I read that the enhanced for loop is more efficient than the normal for loop here:
http://developer.android.com/guide/practices/performance.html#fo
It's a bit of an oversimplification to say that the enhanced for loop is more efficient. It can be, but in many cases it's almost exactly the same as an old-school loop.
The first thing to note is that for collections the enhanced for loop uses an Iterator
, so if you manually iterate over a collection using an Iterator
then you should have pretty much the same performance than the enhanced for loop.
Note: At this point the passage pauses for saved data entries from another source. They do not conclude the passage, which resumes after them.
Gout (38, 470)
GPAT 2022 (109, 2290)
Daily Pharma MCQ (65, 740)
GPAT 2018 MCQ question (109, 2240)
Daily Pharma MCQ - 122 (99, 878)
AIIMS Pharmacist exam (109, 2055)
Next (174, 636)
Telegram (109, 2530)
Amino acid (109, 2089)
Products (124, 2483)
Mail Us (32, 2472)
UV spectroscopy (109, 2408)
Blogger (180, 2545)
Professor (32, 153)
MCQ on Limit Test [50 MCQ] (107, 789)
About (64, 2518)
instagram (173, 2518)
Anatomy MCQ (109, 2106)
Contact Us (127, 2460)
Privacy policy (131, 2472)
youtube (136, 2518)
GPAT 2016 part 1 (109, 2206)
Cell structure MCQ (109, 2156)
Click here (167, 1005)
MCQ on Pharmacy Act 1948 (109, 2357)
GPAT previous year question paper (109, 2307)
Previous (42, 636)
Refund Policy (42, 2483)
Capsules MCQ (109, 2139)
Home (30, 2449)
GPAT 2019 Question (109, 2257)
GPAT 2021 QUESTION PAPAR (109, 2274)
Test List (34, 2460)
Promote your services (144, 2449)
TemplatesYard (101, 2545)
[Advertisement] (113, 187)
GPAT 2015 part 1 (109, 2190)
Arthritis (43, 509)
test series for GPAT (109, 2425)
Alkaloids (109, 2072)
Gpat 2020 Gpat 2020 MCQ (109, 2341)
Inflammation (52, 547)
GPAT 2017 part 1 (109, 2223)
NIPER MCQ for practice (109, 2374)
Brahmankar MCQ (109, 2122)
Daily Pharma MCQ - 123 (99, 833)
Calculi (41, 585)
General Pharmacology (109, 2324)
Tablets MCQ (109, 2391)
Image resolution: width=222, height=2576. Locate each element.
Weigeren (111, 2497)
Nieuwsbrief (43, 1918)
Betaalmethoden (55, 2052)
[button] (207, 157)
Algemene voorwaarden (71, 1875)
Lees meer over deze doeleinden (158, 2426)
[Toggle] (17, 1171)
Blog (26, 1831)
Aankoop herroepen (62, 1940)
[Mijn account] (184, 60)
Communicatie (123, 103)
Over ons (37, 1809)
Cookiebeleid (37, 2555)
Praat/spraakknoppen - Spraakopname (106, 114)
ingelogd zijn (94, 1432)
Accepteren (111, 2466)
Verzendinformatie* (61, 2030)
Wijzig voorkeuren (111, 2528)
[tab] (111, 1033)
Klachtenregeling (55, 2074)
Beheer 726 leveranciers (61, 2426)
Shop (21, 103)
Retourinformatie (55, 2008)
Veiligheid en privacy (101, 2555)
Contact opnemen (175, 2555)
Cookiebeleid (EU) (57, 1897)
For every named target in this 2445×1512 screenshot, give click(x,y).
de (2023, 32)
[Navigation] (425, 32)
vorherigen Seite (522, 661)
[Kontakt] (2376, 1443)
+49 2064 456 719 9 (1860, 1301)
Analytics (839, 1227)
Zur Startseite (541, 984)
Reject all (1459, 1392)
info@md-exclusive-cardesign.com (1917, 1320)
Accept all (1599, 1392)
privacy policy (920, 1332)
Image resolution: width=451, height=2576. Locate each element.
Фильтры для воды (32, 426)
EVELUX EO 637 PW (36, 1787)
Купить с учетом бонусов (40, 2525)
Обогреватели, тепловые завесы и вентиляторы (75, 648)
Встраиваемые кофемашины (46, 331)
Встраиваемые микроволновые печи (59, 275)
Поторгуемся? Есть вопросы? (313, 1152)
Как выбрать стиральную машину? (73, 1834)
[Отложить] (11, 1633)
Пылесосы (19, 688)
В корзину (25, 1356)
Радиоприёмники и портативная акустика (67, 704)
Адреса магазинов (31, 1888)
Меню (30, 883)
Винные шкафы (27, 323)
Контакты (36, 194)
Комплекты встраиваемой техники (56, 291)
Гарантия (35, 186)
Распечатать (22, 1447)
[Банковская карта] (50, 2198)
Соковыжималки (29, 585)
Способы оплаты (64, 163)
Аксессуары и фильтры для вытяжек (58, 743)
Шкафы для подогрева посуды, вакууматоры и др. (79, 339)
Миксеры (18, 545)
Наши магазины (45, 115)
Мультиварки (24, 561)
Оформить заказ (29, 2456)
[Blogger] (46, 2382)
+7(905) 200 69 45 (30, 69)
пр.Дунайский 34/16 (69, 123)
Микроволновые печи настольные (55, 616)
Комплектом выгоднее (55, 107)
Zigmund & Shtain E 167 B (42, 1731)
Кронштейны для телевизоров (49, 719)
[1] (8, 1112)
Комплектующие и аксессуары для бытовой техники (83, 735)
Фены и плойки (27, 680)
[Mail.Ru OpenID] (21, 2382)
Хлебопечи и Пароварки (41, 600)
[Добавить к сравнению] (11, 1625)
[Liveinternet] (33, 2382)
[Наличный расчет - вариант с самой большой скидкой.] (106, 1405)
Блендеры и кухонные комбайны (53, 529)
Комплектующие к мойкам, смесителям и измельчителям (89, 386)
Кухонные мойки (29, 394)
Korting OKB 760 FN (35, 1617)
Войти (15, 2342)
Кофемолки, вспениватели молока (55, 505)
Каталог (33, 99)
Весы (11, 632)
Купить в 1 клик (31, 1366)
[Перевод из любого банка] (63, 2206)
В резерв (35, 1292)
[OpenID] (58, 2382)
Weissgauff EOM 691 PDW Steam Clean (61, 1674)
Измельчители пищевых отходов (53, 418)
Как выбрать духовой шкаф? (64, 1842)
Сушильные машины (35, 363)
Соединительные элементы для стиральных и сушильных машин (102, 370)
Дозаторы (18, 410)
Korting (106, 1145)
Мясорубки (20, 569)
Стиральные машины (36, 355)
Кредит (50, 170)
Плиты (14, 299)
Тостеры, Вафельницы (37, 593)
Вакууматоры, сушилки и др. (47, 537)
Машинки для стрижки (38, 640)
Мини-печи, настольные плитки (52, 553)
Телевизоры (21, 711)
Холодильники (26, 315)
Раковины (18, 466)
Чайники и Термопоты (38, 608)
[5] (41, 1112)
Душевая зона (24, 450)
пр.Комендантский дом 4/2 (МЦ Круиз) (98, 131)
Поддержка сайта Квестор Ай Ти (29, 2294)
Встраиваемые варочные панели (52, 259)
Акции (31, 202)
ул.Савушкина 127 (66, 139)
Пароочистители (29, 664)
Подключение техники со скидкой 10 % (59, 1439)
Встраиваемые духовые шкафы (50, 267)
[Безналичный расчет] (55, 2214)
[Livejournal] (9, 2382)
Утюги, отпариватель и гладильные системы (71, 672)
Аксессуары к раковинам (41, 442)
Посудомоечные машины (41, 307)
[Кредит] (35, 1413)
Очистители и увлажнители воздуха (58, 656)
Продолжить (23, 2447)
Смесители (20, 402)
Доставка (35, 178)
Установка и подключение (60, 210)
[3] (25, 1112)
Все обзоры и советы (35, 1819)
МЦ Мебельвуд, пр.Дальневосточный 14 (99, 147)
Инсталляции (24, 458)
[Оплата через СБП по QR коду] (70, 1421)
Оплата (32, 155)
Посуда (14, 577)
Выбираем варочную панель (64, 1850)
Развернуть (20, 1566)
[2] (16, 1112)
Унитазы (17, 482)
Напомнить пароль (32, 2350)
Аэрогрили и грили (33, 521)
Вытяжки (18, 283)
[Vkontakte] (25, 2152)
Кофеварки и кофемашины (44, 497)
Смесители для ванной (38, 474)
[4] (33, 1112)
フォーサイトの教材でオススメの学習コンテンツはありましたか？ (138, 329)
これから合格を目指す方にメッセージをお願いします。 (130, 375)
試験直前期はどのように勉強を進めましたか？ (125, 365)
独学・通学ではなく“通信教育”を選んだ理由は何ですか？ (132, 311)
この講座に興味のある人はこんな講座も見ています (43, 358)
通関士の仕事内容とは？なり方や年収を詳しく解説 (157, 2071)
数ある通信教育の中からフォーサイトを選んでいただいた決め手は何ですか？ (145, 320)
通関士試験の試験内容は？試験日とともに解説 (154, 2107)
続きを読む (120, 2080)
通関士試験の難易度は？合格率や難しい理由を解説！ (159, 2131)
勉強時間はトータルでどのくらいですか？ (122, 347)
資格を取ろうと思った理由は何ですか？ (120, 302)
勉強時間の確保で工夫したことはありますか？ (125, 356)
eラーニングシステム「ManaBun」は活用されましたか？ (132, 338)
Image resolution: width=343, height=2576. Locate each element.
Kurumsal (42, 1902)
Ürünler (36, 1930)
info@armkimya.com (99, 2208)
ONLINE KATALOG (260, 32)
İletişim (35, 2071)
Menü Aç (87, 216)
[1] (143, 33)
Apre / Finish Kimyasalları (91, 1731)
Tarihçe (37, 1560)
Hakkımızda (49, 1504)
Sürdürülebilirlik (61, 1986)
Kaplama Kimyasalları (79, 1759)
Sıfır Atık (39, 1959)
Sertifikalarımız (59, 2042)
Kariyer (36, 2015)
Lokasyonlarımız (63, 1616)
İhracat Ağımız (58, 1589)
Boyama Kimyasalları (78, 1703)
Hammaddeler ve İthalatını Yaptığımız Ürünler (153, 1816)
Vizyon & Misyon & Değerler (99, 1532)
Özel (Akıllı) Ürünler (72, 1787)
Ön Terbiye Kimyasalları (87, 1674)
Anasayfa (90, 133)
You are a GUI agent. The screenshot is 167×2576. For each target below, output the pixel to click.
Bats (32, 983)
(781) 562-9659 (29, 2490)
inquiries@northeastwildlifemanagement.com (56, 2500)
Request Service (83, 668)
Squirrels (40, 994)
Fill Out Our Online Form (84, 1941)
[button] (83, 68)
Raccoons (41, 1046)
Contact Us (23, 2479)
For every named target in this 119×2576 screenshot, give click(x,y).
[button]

One place where the enhanced for loop is faster than a naively implemented traditional loop is something like this:
LinkedList<Object> list = ...;
// Loop 1:
int size = list.size();
for (int i = 0; i<size; i++) {
Object o = list.get(i);
/// do stuff
}
// Loop 2:
for (Object o : list) {
// do stuff
}
// Loop 3:
Iterator<Object> it = list.iterator();
while (it.hasNext()) {
Object o = it.next();
// do stuff
}
In this case Loop 1 will be slower than both Loop 2 and Loop 3, because it will have to (partially) traverse the list in each iteration to find the element at position i
. Loop 2 and 3, however will only ever step one element further in the list, due to the use of an Iterator
. Loop 2 and 3 will also have pretty much the same performance since Loop 3 is pretty much exactly what the compiler will produce when you write the code in Loop 2.